# Water spigot in garage?



## joed (Mar 13, 2005)

You want something like a tempering valve or hot water mixing valve. There are many varieties.

http://www.hot-water-heaters-reviews.com/hot-water-mixing-valve.html


----------



## RRH (Nov 24, 2016)

I myself would use a 

Prier C-108D08 faucet. 

Check ebay for best price. This brand is the best made for quality.


----------



## Ghostmaker (Mar 2, 2013)

Try this just make sure you disconnect the hoses between uses during winter.

http://www.woodfordmfg.com/Woodford/Wall_Faucet_Pages/model-22.html


----------



## joed (Mar 13, 2005)

The OP wants to only drill ONE hole through the wall. 
There are many options if you bring both hot and cold out through the wall.


----------



## chadwilliam1 (Jun 21, 2010)

The first option from joed looks like it is exactly what I want. I just want a warm water all year. If I want cold I can just go to the spigot in the summer. Thanks 

Sent from my HTC 10


----------



## harrisong35 (Sep 26, 2016)

Hot water packs a powerful energetic punch when released into the cleaning equation. This energy also causes a reduction in the water’s surface tension allowing it to easily and more effectively penetrate the molecules of grease and grime.

Careful with hot water and your pressure washer. Most pressure washers are NOT rated for hot water.


----------



## chadwilliam1 (Jun 21, 2010)

I don't want hot water I want warm. Maybe 80 degrees. I fill buckets with it and dip my hand in it. I can not say for sure what temp I want it at with out playing with it but just warm . Also it is to use while cleaning vehicles in my garage during winter not pressure washing. Thank you for the info but those were never my intentions sorry if I was not clear. 

Sent from my HTC 10


----------



## Marky82 (Dec 17, 2015)

I've always wanted warm water in my garage to wash my car during the winter!
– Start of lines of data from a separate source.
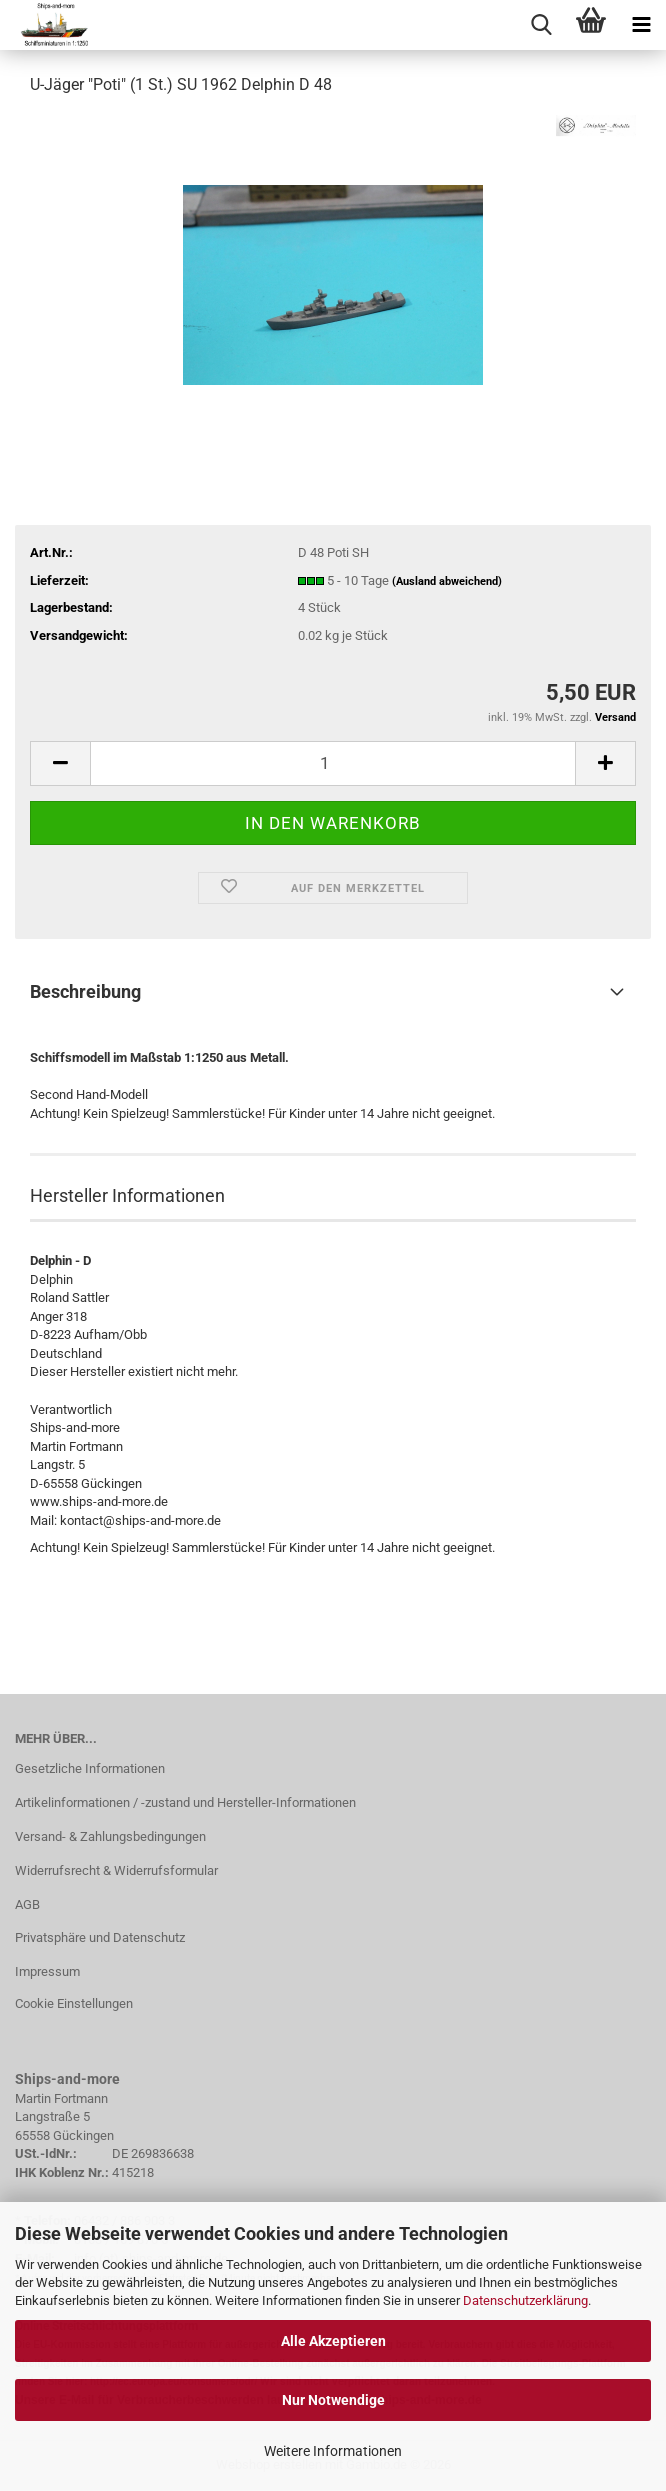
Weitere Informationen (333, 2451)
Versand (615, 717)
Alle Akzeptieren (333, 2341)
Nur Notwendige (333, 2400)
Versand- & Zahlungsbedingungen (110, 1836)
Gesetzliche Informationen (90, 1768)
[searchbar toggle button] (541, 25)
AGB (27, 1904)
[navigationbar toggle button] (641, 25)
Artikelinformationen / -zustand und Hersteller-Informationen (185, 1802)
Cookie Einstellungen (74, 2003)
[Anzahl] (333, 763)
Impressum (47, 1971)
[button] (60, 763)
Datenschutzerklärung (525, 2300)
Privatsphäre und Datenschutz (100, 1937)
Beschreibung (85, 991)
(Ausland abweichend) (447, 581)
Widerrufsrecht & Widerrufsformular (116, 1870)
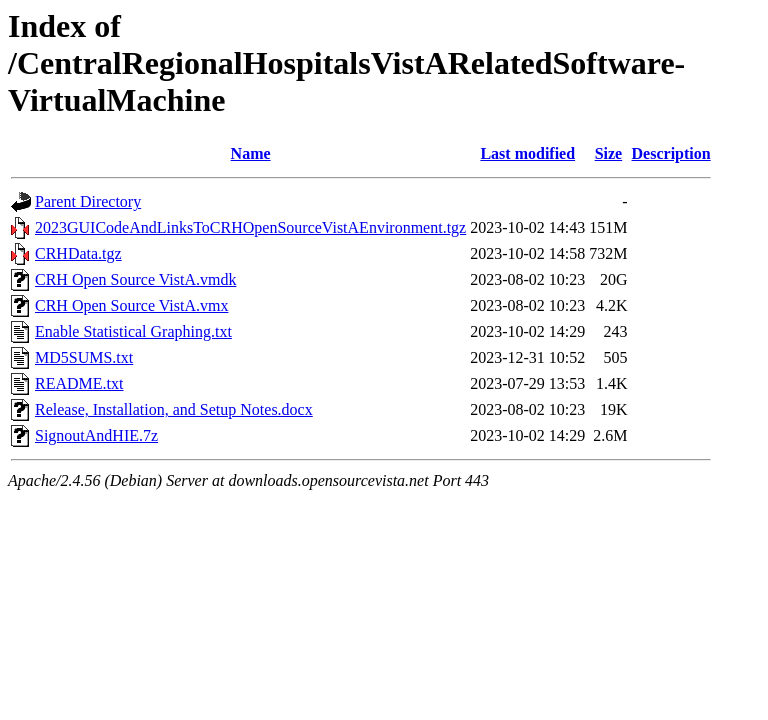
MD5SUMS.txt (84, 357)
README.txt (79, 383)
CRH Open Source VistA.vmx (131, 305)
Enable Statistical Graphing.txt (133, 331)
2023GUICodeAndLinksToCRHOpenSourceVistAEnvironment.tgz (250, 227)
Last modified (527, 153)
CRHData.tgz (78, 253)
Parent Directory (88, 201)
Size (609, 153)
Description (671, 153)
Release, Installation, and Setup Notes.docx (174, 409)
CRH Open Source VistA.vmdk (135, 279)
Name (251, 153)
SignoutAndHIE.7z (96, 435)
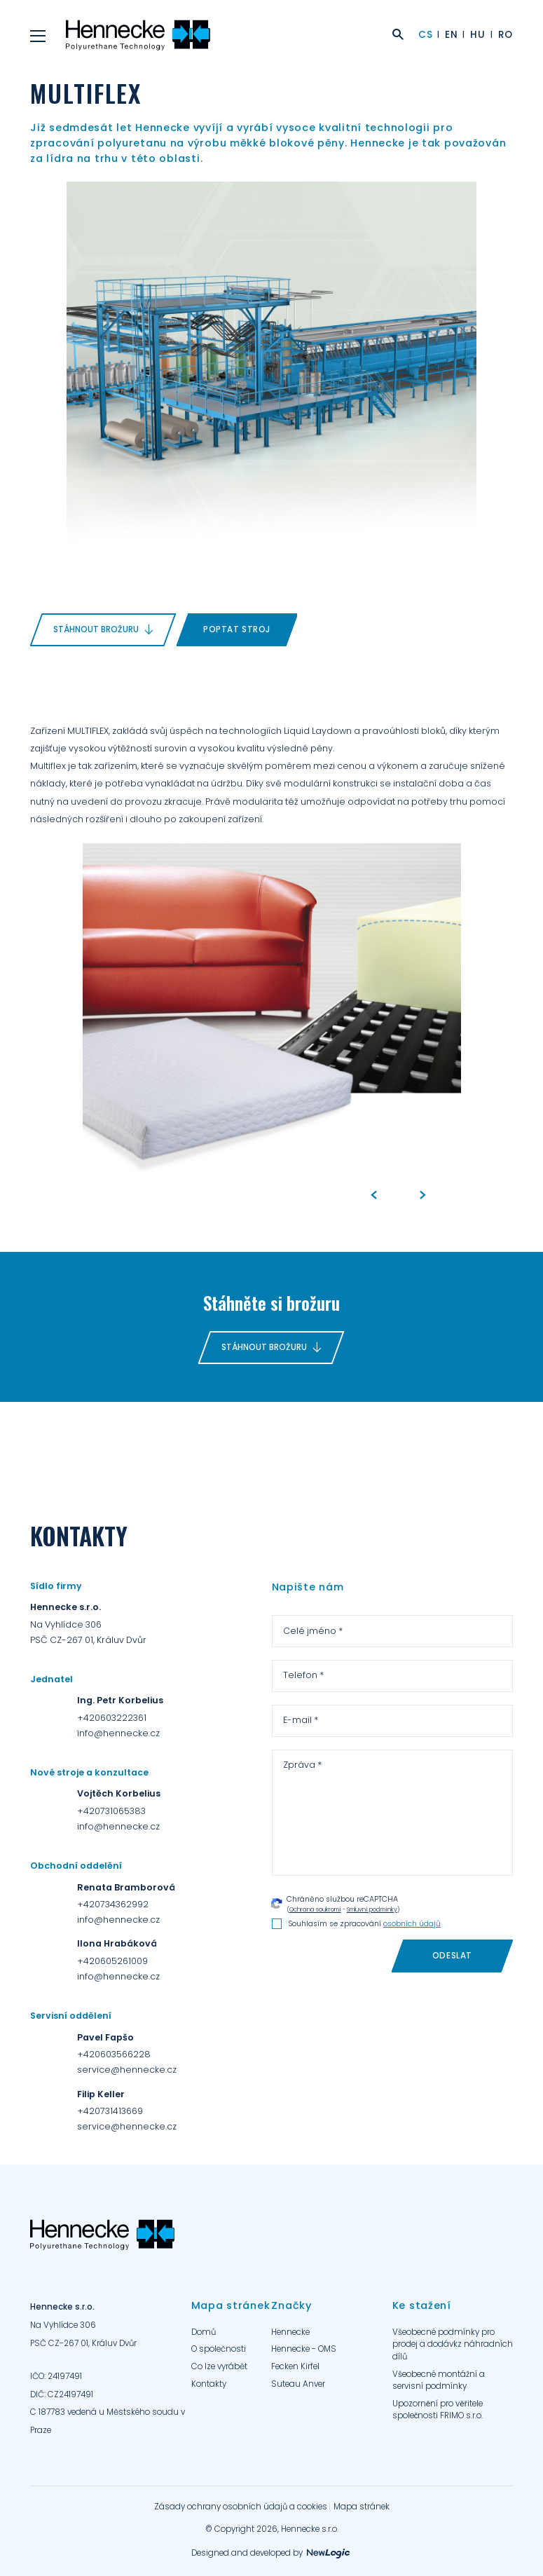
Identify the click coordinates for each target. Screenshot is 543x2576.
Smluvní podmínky (372, 1909)
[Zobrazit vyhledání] (398, 36)
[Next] (422, 1196)
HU (477, 34)
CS (425, 34)
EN (451, 34)
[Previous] (373, 1196)
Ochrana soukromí (315, 1909)
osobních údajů (412, 1924)
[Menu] (38, 35)
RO (505, 34)
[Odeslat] (452, 1956)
What are you planning to do about the water runoff? Are you installing a drain?


----------



## chadwilliam1 (Jun 21, 2010)

I have no plans on installing a drain. I don't plan on giving my truck a full wash in the garage just using buckets to wipe it down. Even when it is 70 degrees outside and sunny warm water would be really nice for washing the truck using the regular spigot and using the warm water for my two bucket wash. 

Sent from my HTC 10


----------



## BlackTiger (Oct 11, 2014)

Put a vertical faucet in a place where an upper story wall is perpendicular to your garage, then drop the supplies down into the basement through the floor. You'll need an access panel or a drywall patch but that sounds easier than hammer drilling through 8" concrete. If you get freezing weather, use a frost free faucet. The shutoffs are always inside the warm space of your house. Even though your garage is heated, it's possible that someday the heat could go out or a cat might run across the laser and your garage gets left open overnight.


----------